Robust analytics and comprehensive reporting enable leaders to assess the program’s performance, make changes, and improve outcomes, as well as grow revenue

Months 12-15: Use profits to scale

After the initial program phases, you should see regular monthly income and an increase in enrolled patients. Once programs reach 100-200 patients, practices look to add more staff so that they can scale and grow. The initial profits from the first year can fund this expansion. Others add a Remote Patient Monitoring (RPM) program at this point.

Combining RPM with PCM and CCM programs can add considerable value to patient outcomes, ongoing care coordination, and clinical decision-making while generating a new revenue stream. Practices use profits from PCM and CCM services to purchase RPM devices that can then be prescribed to patients and reimbursed through CMS RPM coverage.

How ThoroughCare supports this phase

Like other care management programs on our platform, the RPM module is available at any time. Simply enroll patients. Devices can also be ordered and delivered to patients from within the software. 

Our RPM module is built on CMS rules and requirements, making time and device logging easy and streamlining billing. ThoroughCare helps the care team capture, visualize, and interpret patient data to inform complex care decisions. And, because our platform integrates with more than 400 digital devices, a practice can launch a comprehensive program that covers all prevalent chronic conditions. 

Through Healthwise, ThoroughCare also provides accessible, evidence-based education that care teams can use to support RPM use.

Months 15-18: Combining services to build a ecosystem

Ultimately, an organization can create a care management ecosystem all from one platform. As each care management program expands, the care team can use our analytics tools to assess patient cohorts and determine which program to implement next. 

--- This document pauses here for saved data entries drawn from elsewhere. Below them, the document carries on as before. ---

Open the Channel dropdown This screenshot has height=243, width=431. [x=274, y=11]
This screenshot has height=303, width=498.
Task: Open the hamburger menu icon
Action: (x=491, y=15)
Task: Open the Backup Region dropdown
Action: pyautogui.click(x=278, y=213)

For example, a provider may start with PCM or CCM and, once established, add RPM. 

From there, the care team can work to the top of their licenses by implementing an Annual Wellness Visit program, an Advance Care Planning program, Transitional Care Management, and screening for social determinants of health—all for the same patient populations and from the same single platform.

Providers can add Behavioral Health Integration to round out their care management ecosystem. 

With this final program, a healthcare organization can address all areas of a patient’s chronic illness journey, including wellness, preventive, physical and behavioral healthcare, and end-of-life planning. 

Research shows characteristics of CCM at-scale

According to a study by Mathematica Policy Research Group practices that master CCM programs at scale have certain characteristics in common, including:

  • The primary care provider directly introduces the services by engaging the patient in an initial conversation
  • They have buy-in from their leadership team to start taking a population health management (PPM) approach to their chronically ill patients
  • The program contributes to CCM enrollment among healthcare professionals outside of the practice

These programs manage 500 to 2,000 patients, developing a significant gross revenue stream by billing $42-90 per patient per month. 

One example is CareMount Health Solutions, a multi-specialty, physician-owned practice in six New York counties and a subsidiary of CareMount Medical. Its goal is to deliver CCM services to 10% of its patients while branching out beyond primary care to its specialists. 

How ThoroughCare supports this phase

The beauty of the software is that a patient’s information from one care management program can be made available for other programs, maximizing each program’s value to others. 

When viewed through dashboards and reports, care managers and clinicians can be well-informed across programs and even different care teams or clinics.  

From one comprehensive platform, care leaders, providers, and care managers can work seamlessly across programs and patient populations. Built on Medicare’s rules and requirements, ThoroughCare makes managing multiple care management programs realistic, straightforward, and compliant for billing.